*Activity*: Print the lines from the one containing "Given: Click the Napoli crest on the jacket" through the end of the listing below, exactly as written. Any pictures stay out.

*Task input*:
****************************************
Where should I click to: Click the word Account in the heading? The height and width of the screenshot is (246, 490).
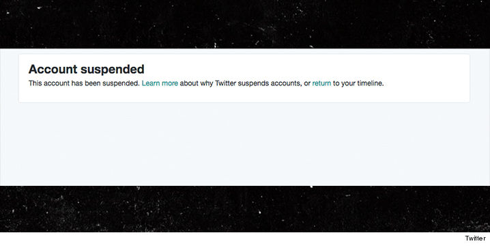(x=53, y=70)
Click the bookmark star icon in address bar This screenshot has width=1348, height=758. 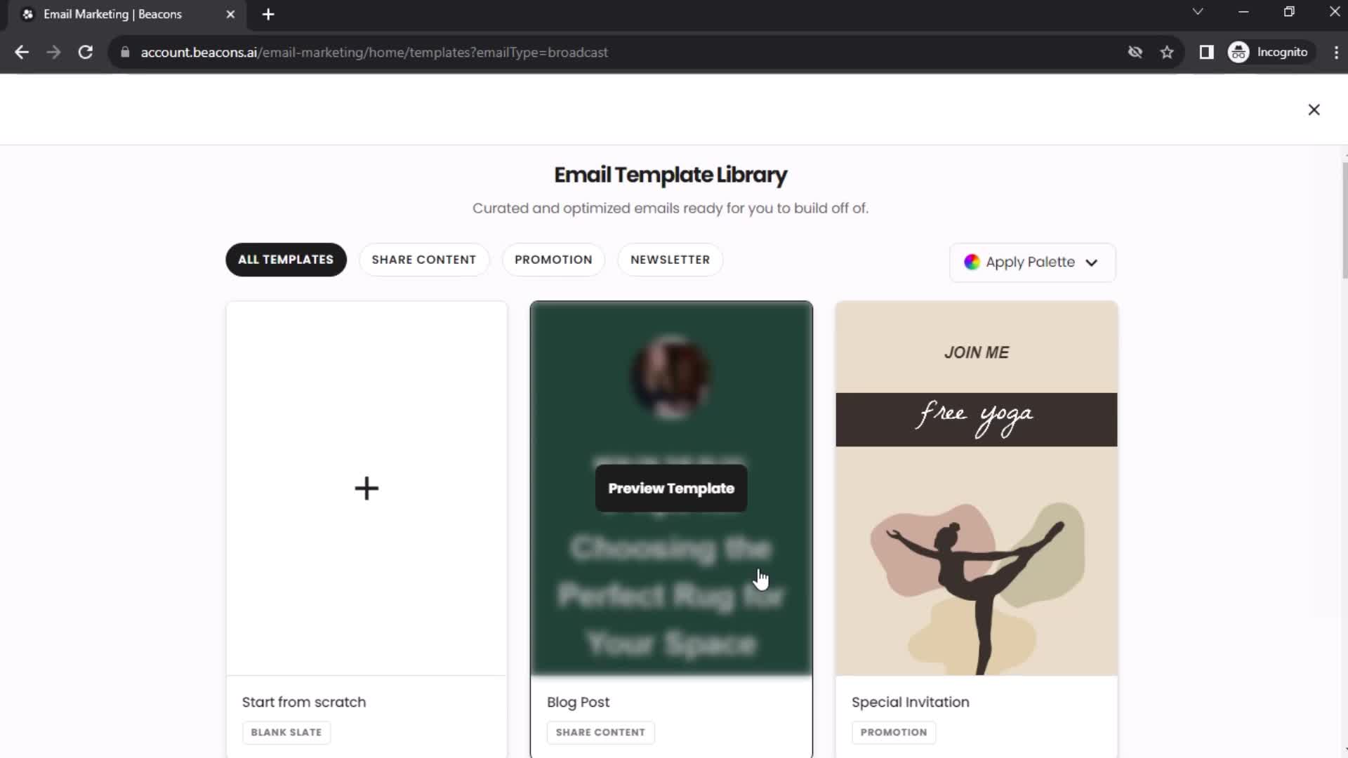point(1168,53)
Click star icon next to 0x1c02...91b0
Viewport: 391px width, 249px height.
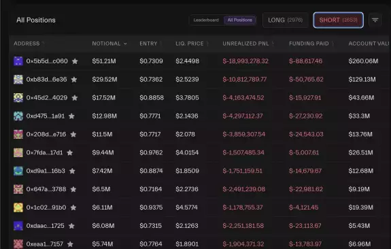(73, 208)
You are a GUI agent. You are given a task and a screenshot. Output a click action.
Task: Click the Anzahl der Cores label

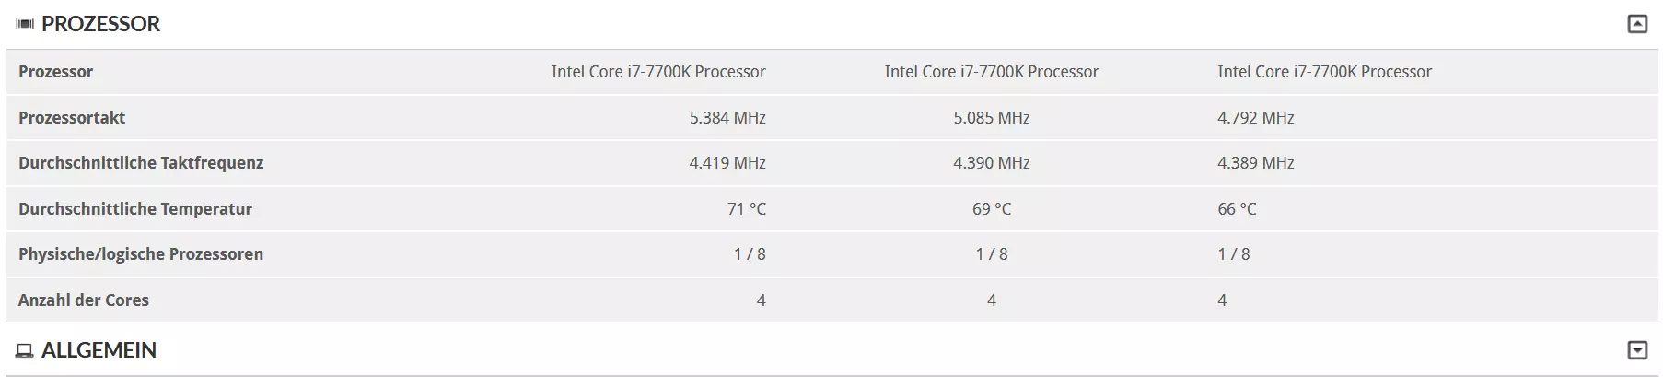pos(84,300)
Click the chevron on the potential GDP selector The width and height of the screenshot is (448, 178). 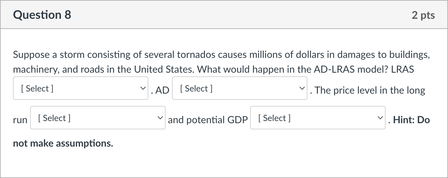[380, 118]
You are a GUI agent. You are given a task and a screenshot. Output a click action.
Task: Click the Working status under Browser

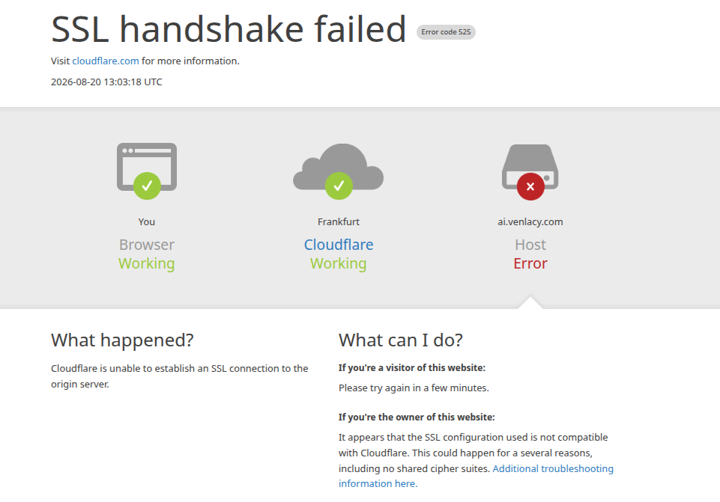(147, 263)
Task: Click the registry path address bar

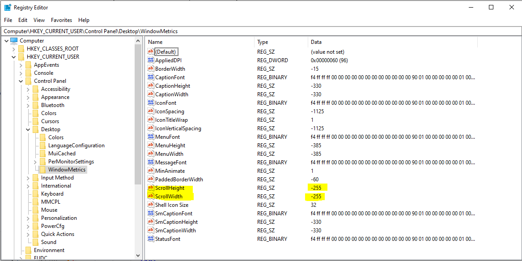Action: coord(261,31)
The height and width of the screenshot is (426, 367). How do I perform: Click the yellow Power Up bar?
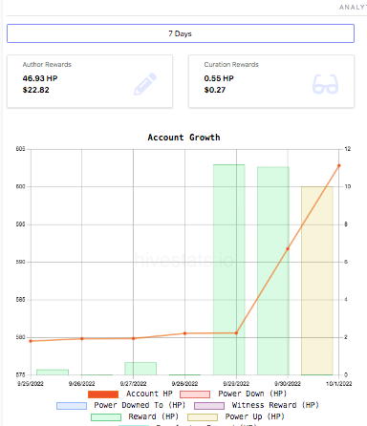(317, 281)
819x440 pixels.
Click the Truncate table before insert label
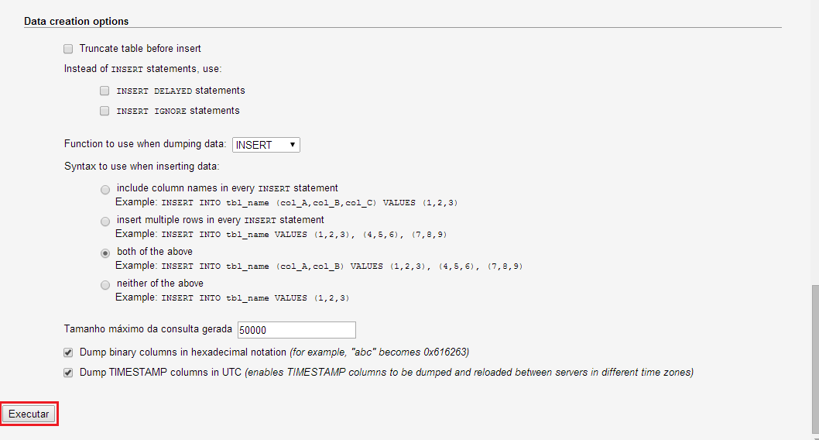coord(140,49)
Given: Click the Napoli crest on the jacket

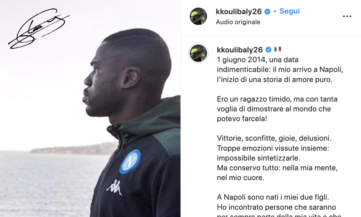Looking at the screenshot, I should point(130,162).
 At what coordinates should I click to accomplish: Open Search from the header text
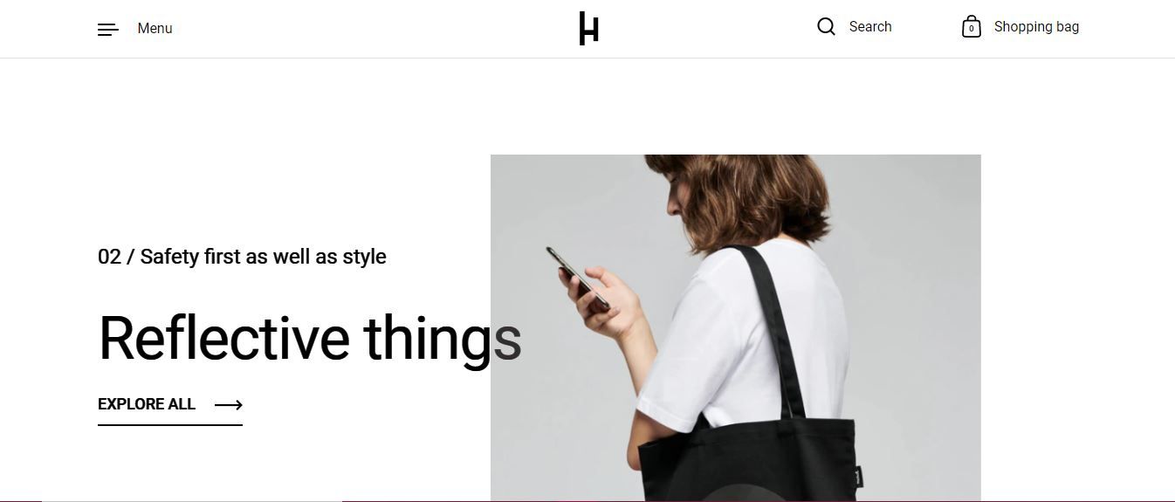[870, 27]
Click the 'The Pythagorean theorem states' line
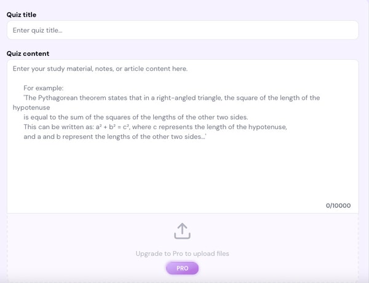 pos(172,98)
****************************************
*Answer*:
Given: Click the Napoli crest on the jacket

Looking at the screenshot, I should point(130,162).
 At what coordinates should I click to accomplish: Open Search from the header text
[870, 27]
Click the 'The Pythagorean theorem states' line
 pos(172,98)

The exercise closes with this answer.